Metastatic Breast Cancer in Transgender and Nonbinary People

Most people think of women when thinking about breast cancer. But anyone – of all gender identities – can develop breast cancer or metastatic breast cancer. The transgender and non-binary communities can have unique risks and experiences related to breast cancer. Understanding these risks can help you navigate a diagnosis for yourself or a loved one.1

We use the following terms in this piece:1-3

  • Cisgender man (cis man) – assigned male at birth and identifies as a man.
  • Cisgender woman (cis woman) – assigned female at birth and identifies as a woman.
  • Nonbinary – a person’s gender identity does not align exclusively with being male or female. Nonbinary people may identify as a mix of both genders, as neither gender, or as a different gender altogether.
  • Transgender man (trans man) – assigned female at birth and identifies as a man.
  • Transgender woman (trans woman) – assigned male at birth and identifies as a woman.
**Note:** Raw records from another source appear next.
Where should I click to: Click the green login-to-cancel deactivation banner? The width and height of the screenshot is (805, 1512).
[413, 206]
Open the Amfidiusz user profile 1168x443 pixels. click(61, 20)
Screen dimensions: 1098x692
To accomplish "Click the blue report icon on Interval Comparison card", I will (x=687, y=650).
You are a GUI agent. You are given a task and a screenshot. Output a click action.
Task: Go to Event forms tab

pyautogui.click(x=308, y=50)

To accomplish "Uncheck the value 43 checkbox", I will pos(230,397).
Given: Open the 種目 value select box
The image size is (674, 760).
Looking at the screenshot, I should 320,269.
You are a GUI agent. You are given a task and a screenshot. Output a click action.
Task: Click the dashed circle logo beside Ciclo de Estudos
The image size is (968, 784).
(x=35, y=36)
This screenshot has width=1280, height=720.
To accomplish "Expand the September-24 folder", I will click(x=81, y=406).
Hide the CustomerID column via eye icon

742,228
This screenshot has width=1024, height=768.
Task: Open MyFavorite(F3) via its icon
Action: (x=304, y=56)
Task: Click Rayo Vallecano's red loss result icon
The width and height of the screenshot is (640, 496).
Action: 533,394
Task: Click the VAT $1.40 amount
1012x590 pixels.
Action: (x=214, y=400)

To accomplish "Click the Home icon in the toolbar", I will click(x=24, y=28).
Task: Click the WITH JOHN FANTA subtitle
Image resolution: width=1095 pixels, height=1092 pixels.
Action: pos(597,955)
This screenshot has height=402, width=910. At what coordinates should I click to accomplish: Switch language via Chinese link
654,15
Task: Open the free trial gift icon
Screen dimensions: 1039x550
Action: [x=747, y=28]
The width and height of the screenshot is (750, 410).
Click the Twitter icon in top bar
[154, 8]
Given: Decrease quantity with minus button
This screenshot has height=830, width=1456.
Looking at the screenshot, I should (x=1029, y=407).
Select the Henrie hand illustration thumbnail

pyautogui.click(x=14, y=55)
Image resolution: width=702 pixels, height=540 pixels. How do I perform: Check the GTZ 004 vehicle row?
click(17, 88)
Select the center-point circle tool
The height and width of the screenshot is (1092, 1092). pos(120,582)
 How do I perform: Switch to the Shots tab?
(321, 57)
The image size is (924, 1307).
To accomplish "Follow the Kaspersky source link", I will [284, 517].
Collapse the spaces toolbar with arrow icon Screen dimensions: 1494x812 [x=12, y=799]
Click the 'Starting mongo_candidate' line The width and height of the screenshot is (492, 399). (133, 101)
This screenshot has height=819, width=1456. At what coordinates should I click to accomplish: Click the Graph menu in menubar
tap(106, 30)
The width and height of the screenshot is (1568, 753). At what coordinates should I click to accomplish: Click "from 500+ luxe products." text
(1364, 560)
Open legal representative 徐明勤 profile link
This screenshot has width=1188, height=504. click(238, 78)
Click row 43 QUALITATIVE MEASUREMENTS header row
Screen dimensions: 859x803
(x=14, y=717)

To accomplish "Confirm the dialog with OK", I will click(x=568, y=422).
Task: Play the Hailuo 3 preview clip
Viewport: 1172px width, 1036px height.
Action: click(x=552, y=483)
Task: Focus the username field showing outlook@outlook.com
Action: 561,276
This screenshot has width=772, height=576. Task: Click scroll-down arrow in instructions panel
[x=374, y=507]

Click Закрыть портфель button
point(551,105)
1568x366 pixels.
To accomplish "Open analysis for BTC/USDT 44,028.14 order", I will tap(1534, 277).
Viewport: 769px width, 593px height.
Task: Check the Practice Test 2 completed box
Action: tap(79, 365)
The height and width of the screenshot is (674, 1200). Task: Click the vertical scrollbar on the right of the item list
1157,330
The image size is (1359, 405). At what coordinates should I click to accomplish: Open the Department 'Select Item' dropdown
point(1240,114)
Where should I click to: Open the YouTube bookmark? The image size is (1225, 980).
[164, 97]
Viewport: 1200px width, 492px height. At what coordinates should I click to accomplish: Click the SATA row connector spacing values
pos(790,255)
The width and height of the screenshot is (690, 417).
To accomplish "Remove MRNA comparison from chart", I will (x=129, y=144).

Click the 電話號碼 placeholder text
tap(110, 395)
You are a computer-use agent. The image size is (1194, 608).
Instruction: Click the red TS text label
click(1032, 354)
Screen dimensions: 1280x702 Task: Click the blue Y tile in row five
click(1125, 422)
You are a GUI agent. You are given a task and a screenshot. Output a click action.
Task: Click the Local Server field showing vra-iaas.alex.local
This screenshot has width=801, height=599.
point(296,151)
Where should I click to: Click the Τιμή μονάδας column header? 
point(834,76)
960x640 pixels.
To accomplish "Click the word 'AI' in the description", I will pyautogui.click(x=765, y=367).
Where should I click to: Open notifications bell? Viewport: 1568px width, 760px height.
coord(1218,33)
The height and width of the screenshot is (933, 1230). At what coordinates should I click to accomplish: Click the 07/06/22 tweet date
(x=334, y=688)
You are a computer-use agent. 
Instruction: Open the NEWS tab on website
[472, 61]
Differences in breast cancer risk for transgender and nonbinary people

Hormones play a big role in breast cancer risk. Certain types of hormones, like estrogen and progesterone, are linked with an increased risk of developing breast cancer.1

Research on breast cancer and transgender and nonbinary people is limited. For anyone, the risk of developing breast cancer can depend on several factors. These include age and family history of breast cancer.2,4-7

For these communities, the risk of developing cancer can also be linked to the steps they take during transition. For example, surgical and hormonal transitions can each impact breast cancer risk.

Trans women have a higher risk for breast cancer than cis men. But this risk is not as high as the risk for cis women. The increase in risk for trans women is mostly due to gender-affirming hormone treatment.2,4-6

Some trans men will choose to take hormones such as testosterone blockers or estrogen as part of their transition. Taking these hormones increases the risk of developing breast cancer.2,4-6

On average, trans men have a lower risk for breast cancer than cis women. But they have a higher risk than cis men. Some trans men may have their breasts removed. This can be called top surgery, chest feminization surgery, or a double mastectomy. This surgery lowers the risk of developing breast cancer by about 90 percent.2,4-6

Screening for breast cancer in trans people

The American College of Radiology has specific guidelines for screening transgender people for breast cancer. However, at this time, there is not enough research or data on breast cancer screening recommendations for nonbinary people.4

Here is what the American College of Radiology recommends for screening transgender people for breast cancer:4

For trans men

If you have had top surgery, breast cancer screening is not recommended. If you are older than 40 with no chest surgery, you should get regular mammograms to screen for breast cancer.4

You should also get regular mammograms if you are older than 25 with no chest surgery and have:4

  • A history of breast cancer
  • A BRCA1 or BRCA2 inherited gene mutation
  • Other breast cancer risk

If you should be getting regular mammograms, your doctor may also recommend having MRI or ultrasound imaging of your breasts.4

For trans women

If you are any age and have not used hormones for more than 5 years, you should not need screening. If you are 25 to 30 or older, have a high risk of breast cancer, and have not used hormones, you should receive regular mammograms.4

You may also need regular mammograms if you:4

  • Are 25 to 30 or older, have a high risk of breast cancer, and have used hormones.
  • Are older than 40, have used hormones for over 5 years, and have an average risk of breast cancer.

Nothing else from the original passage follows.